Hi Jari,
  Thanks for your review. Please find responses inline.

On 10-10-27 04:36 PM, Jari Arkko wrote:
Suresh,

I have reviewed your draft. A few comments below. Overall, I think its not perfect but it is an acceptable solution to deal with the quirks of the broadband access networks. I think the draft is ready for WG adoption, and I support its adoption. However, there were a number of details that need to be more carefully specified before the document is ready to become an RFC.

Here are my comments:

The applicability is limited to the N:1 VLAN allocation model.

Since this is in the abstract, could you expand "N:1 VLAN" to something a bit more descriptive? I know what it is, you know what it is, but some other persons later reading this RFC may not be clear about it without sufficient DSL architecture background.

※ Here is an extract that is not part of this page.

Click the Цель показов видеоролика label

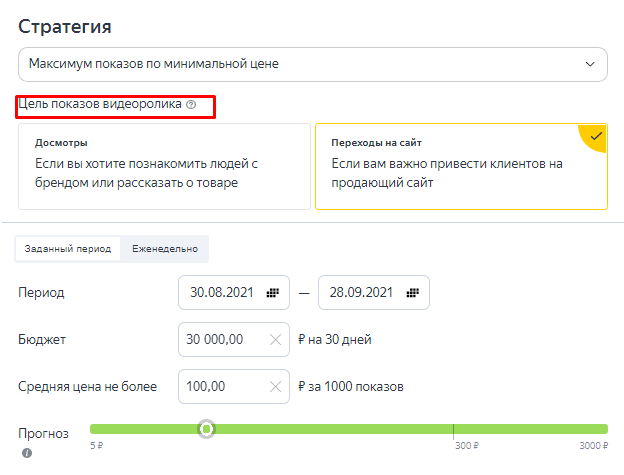point(100,104)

Does replacing "N:1 VLAN allocation model" with

"broadband network deployment scenarios where multiple user ports are mapped to the same virtual interface on the Edge Router."

work?


DSL is a widely deployed access technology for Broadband Access for
Next Generation Networks.  While traditionally DSL access networks
were PPP based some networks are migrating from the traditional PPP
access model into a pure IP-based Ethernet aggregated access
environment.

Expand DSL and PPP terms.

OK.


One of the Ethernet and GPON aggregation models specified in this
document bridges sessions from multiple user ports behind a DSL
Access Node (AN), also referred to as a DSLAM, into a single VLAN in
the aggregation network.  This is called the N:1 VLAN allocation
model.

Expand DSLAM and GPON...

OK.


AN                      A DSL or GPON Access Node.  The Access Node
                        terminates the phyiscal layer (e.g.  DSL
                        termination function or GPON termination
                        function)

physical

OK.


This document recommends tunneling Neighbor discovery packets inside
another IPv6 packet that uses a destination option to convey line
   identification information.

In Section 1.1 you noted that the AN does not implement an IPv6 stack but performs limited inspection and modification. You should add a note to this section to state the capabilities that are required by the AN in order to do what is suggested above, i.e., be capable of limited tracking of certain packets and be able to send a packet. One question that I have is if this implies that the AN needs to implement ND itself, to find the destination MAC address of the tunnel endpoint? I guess not, because you can use the L2 and L3 destinations from the original packet. Please confirm...

Yes. Your understanding is correct.


When an end-device sends out a Router Solicitation, it is received by
the access node.

I would prefer to see a more exact description here. "The access node captures IPv6 packets that have protocol <P> and destination address <D> and ..."

OK.


5.1. On receiving a Router Solicitation from the end-device

I like this Section, but as noted above I'd like to know what part of ND is required or not. I think you can copy the destination address from the incoming packet, and for the L2 source address you use the AN's own MAC address?

Yes. This is the intent. I will change the text in Section 5.1 to clarify that both L2 and L3 destination addresses are copied from the original RS.


5.2. On receiving a Router Advertisement from the Edge Router

Please be more specific about what packets the AN needs to listen on. Destination, source addresses, protocols, etc. (Similar to what we specify in RFC 4861 for ND packets.) Same for Section 6.1.

OK.


The destination address of the
outer IPv6 datagram MUST be set to [KNOWN_VALUE_X, say fe80::0] .

You need to write this out, I presume you mean a new link-local scope multicast address AllBBFAccessNodes or something similar? You'll also need an IANA considerations section to allocate that. But I must say I did not fully understand why this address is required. Would it be possible to send it to the address from which you have previously received tunneled packets from? Or just all-nodes? Note that later in Section 6.2 you say that the L2 destination address is the last address from which you received a tunneled packet from. It would seem that the L3 could easily be set the same way

I think all nodes multicast should work just fine as the destination. I will make the change in the next revision.
.

Are there additional considerations regarding blocking similar packets from coming from the Internet or the subscriber side? Note that 6.2 says that the edge router should use a link local source address, but Section 5.2 does not check for that... you should check for it.

OK.


    LineIDLen

       Length of the Line Identification field in number of octets.

    Line Identification

       Variable length data inserted by the Access Node describing the
       subscriber agent circuit identifier corresponding to the logical
       access loop port of the Access Node from which the RS was
       initiated.

Don't we need an "ID Type" field or similar, so that we can specify different encodings. You could start with ID Type = 0 which has only local significance.

The way I say it, the line ID was an opaque field. Do we need to define what is inside?